Prizewinning Novel for Young Readers Celebrates Resilience and Activism
Marjorie Agosín, the Luella LaMer Slaner Professor in Latin American Studies and professor of Spanish, was thrilled to learn that her first novel for young readers had won the 2015 Pura Belpré Author Award for outstanding children’s literature by a Latino/Latina author. “When I received the phone call, I was really speechless,” she says. “Pura Belpré was a wonderful model for children, and as the first Latina librarian at the New York Public Library, she brought so much passion and dedication to helping Latino children be proud of their culture and heritage.”
The same can be said of Agosín, an acclaimed Chilean-American poet who understands the power of remembrance. Her novel, I Lived on Butterfly Hill, draws on history and her own childhood memories of Valparaíso, Chile, to tell the story of sixth-grader Celeste Marconi. Celeste is sent to live with an aunt in Maine when a ruthless dictator takes control of Chile. Three years later, she returns to reunite with her parents and to help her homeland heal.
Both readers and critics have praised Agosín’s poetic eye and the book’s courageous protagonist. As Tim Wadham, chair of the Pura Belpré Award Committee, said, “Though she is a refugee, Celeste learns she belongs anywhere there are things she loves.”
For Agosín, that message is crucial, because “the majority of the world’s refugees are children,” she says. “I believe they have an important social and political voice that we often do not hear.”
Agosín’s desire to write for children began in the early 1970s, when her family fled their home in Valparaíso after Augusto Pinochet’s military coup. She sees parallels between poetry and children’s fiction, both of which use intuitive and lyrical language to convey emotional truth.

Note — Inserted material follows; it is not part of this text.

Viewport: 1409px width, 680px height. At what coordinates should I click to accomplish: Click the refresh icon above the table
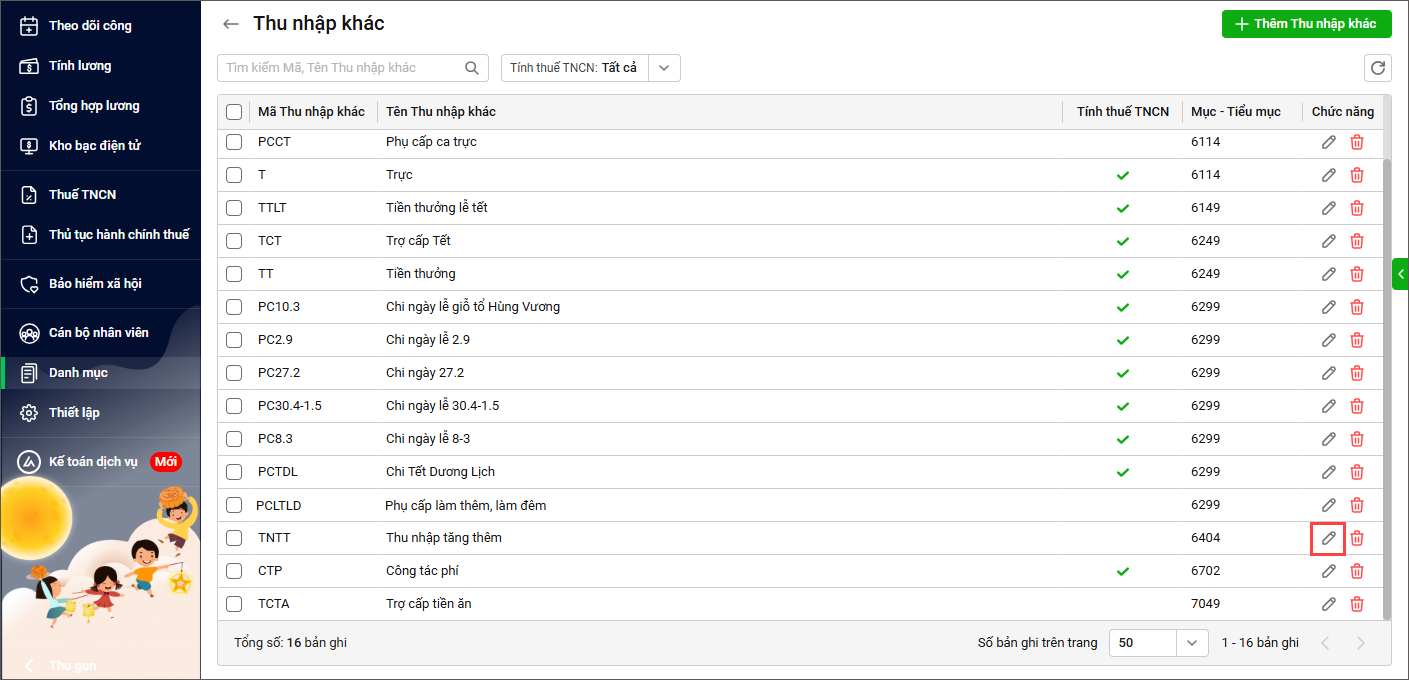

Children understand poetry, she explains, which for them is a magical way of thinking. Children also understand the power of stories, even when those stories are difficult to tell.
Agosín urges readers of all ages to find their voices and to claim their past. “In order to understand who we are and to not lose our sense of self, we need to preserve memories,” she says. “Memories are spaces of refuge.”
As a descendant of Austrian Jews who perished in the Holocaust, Agosín feels she has a duty every day to remember those who were lost. She is currently in Vienna, searching for information about family members who emigrated from Austria to Chile in search of a new life. She will also give two lectures about her work—essays, memoir, and criticism—and how her connection to the city informs her pursuit of human rights.
“Everyone should pursue social justice,” she says. “Celeste embarks on this journey and provides an example for us all.”
Now, with the Pura Belpré Award to her credit, Agosín hopes to expand people’s perceptions of what Latino/Latina literature can be. “It’s not only about poverty or migrant workers,” she says. “It’s about the indomitable human spirit. We must not fear hardship or sorrows, as we can only emerge stronger and safer.”
—I Lived on Butterfly Hill was also recently featured in the Boston Globe. The book was illustrated by Lee White and translated from the Spanish by E.M. O'Connor, visiting lecturer in the Spanish Department.